─── Text excerpt

I’m in the middle of reading an outstanding US history book that one of our star analysts, Allison Kaptur, recommended: “Team of Rivals – The Political Genius of Abraham Lincoln”, by Doris Kearns Goodwin.

 

The aforementioned quote comes from Chapter 14 which is titled “I Do Not Intend To Be Sacrificed.” As I was reading it last night, I couldn’t help but think about the parallels between America’s political leadership, then and now…

 

McClellan was a Major General in the American Civil War who served a very short term as Lincoln’s General-In-Chief of the Union Army (from November 1), before ultimately falling on his own sword of accountability.

 

Whether on the ice of athletic competition or in the arena of professional asset management, I’ve seen plenty of McClellans in my day. Their biggest problem is one of perception. However talented and resume’d up they may be, they don’t quite get what it means to lead people – by example.

 

Consider the following contrast between McClellan’s public representation of himself: “You have no idea how the men brighten up, when I go among them.” (“Team of Rivals”, page 378)…

 

And how he behaved when he thought no one was looking: “The whole thing took place 40 miles from here without my orders or knowledge… it was entirely unauthorized by me and I am in no manner responsible for it.” (“Team of Rivals”, page 383)…

 

It’s both sad and pathetic to think that the said leaders of this world, both then and now, think that they can fool history into believing not only the facts, but their intentions in representing their version of the “truth.”

──────

> **Stated task A**: Please shorten the paragraph in the McClellan excerpt that begins "Whether on the ice of athletic competition", keeping its main points.
> **Stated task B**: Copy the McClellan excerpt word for word from "McClellan was a" up to and including "sword of accountability.".

─── Raw data

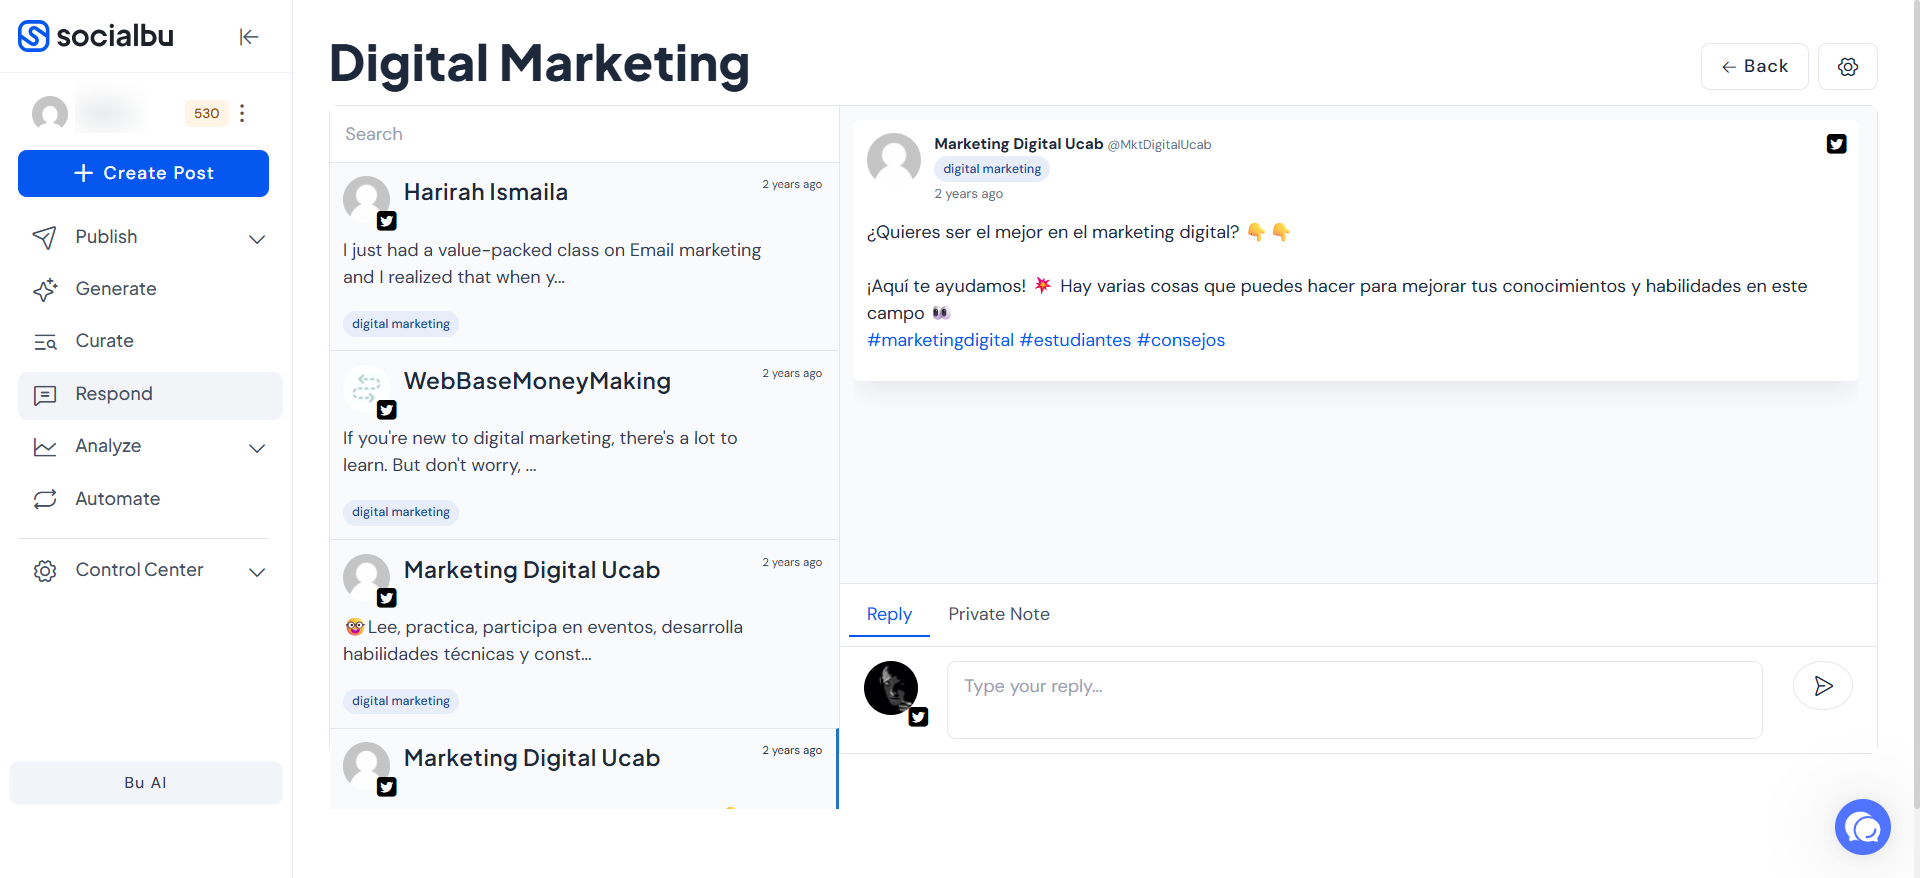Open account three-dot menu
Image resolution: width=1920 pixels, height=878 pixels.
point(242,113)
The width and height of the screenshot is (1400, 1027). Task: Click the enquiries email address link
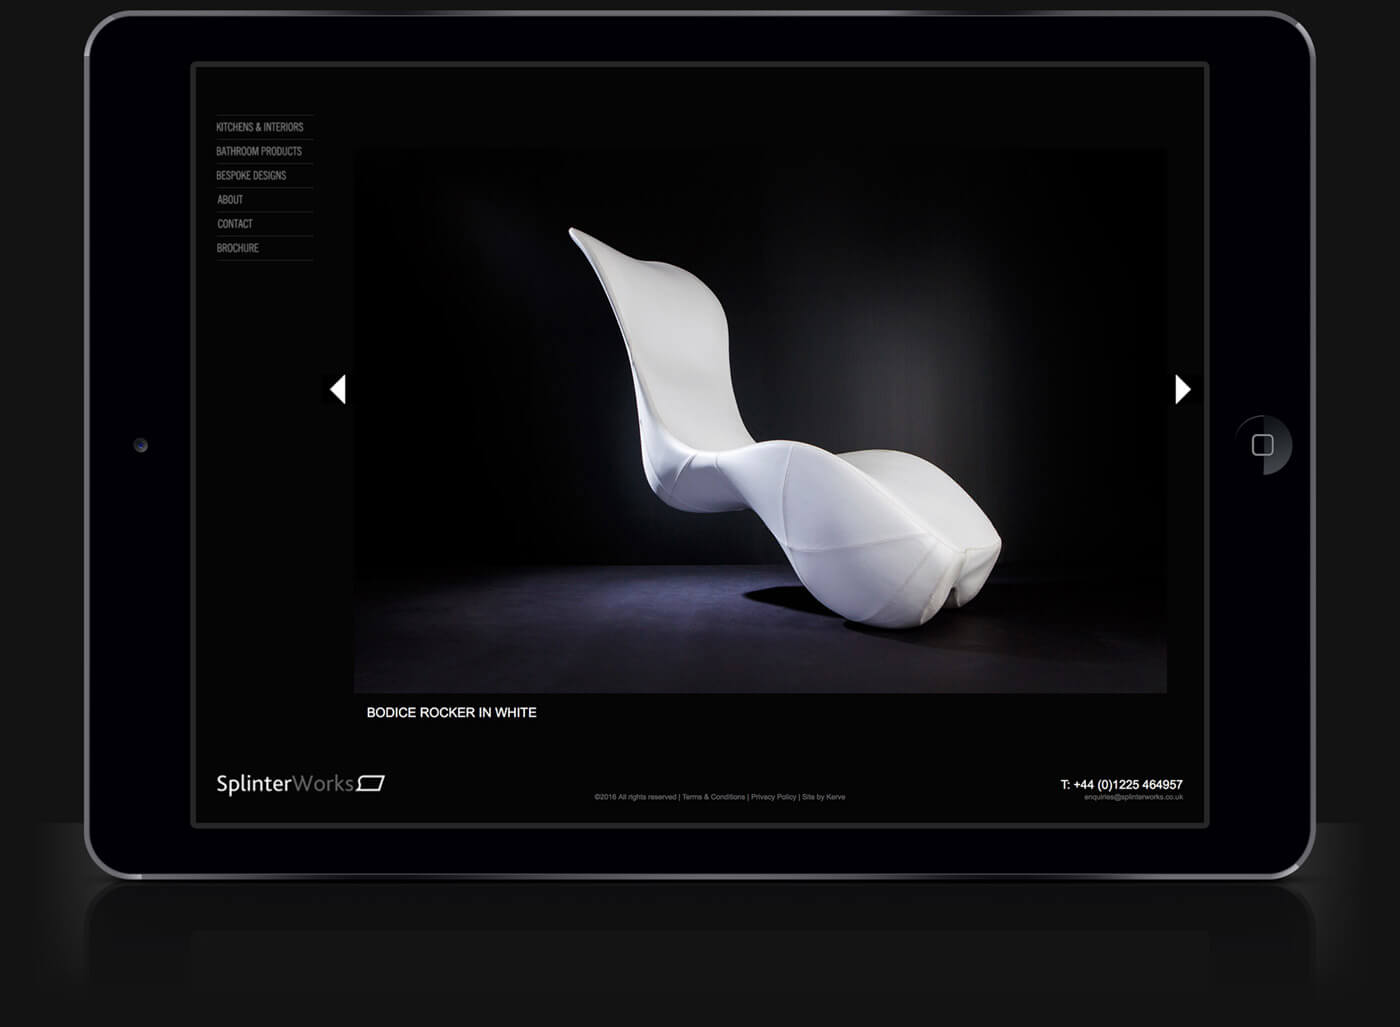[1133, 797]
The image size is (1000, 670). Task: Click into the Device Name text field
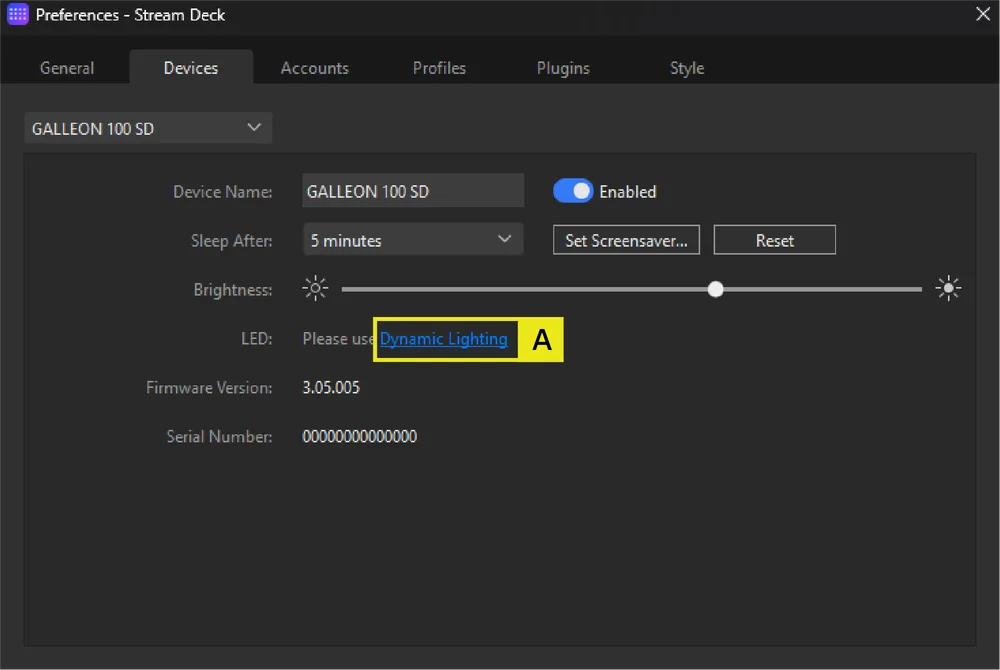pos(412,191)
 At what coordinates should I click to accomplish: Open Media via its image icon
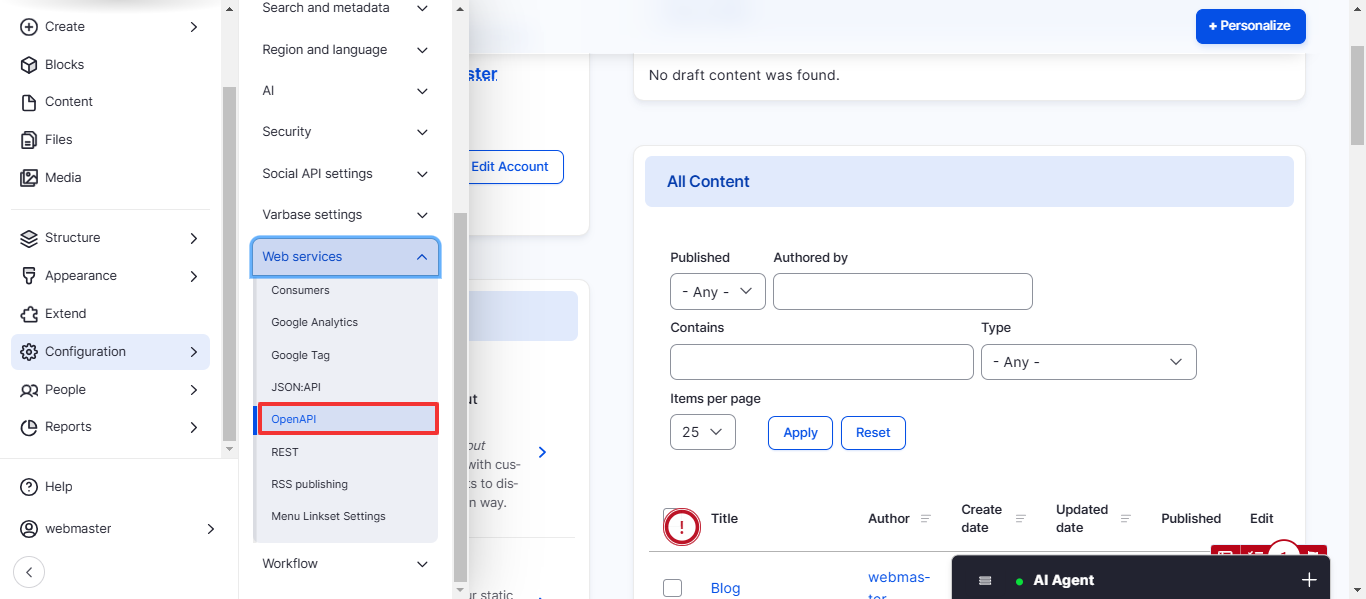tap(28, 178)
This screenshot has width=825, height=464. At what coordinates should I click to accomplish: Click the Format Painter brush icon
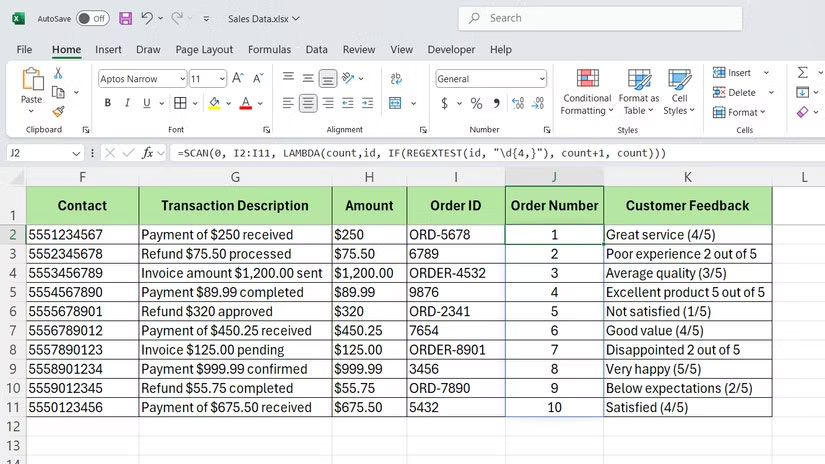58,112
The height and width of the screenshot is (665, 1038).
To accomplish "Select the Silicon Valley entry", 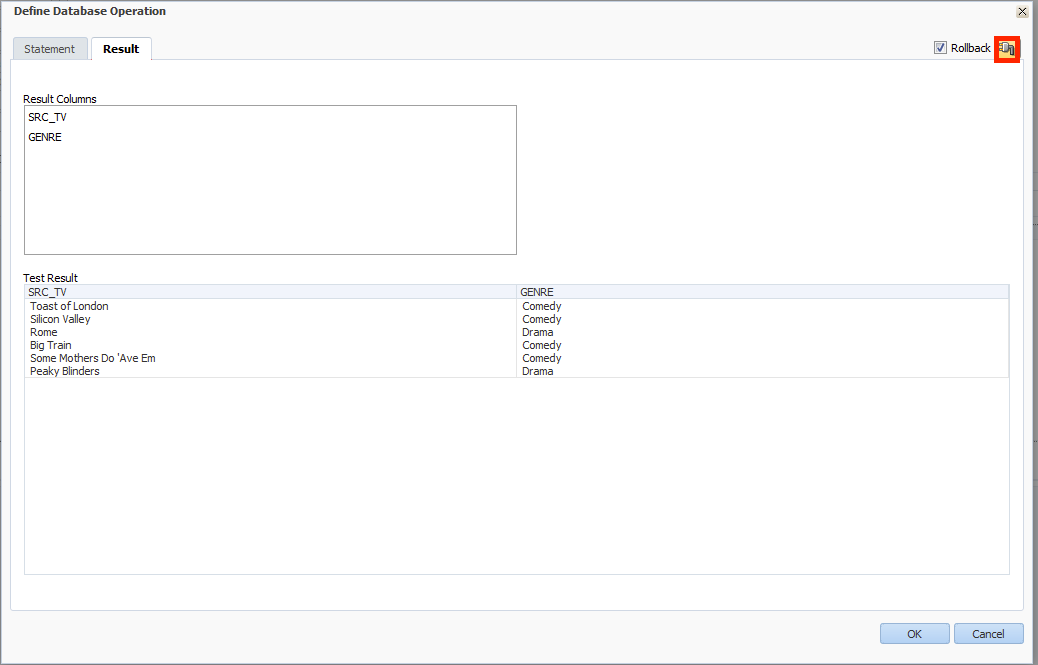I will pos(60,319).
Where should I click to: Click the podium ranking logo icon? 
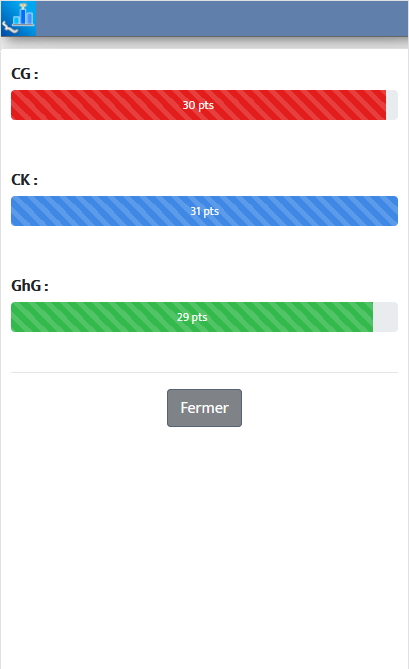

──────

> **Full solution A**: The writer has met many McClellans in both athletic competition and professional asset management. Their biggest problem is perception: however talented and accomplished on paper, they don't grasp what it means to lead people by example.

> **Full solution B**:
McClellan was a Major General in the American Civil War who served a very short term as Lincoln’s General-In-Chief of the Union Army (from November 1), before ultimately falling on his own sword of accountability.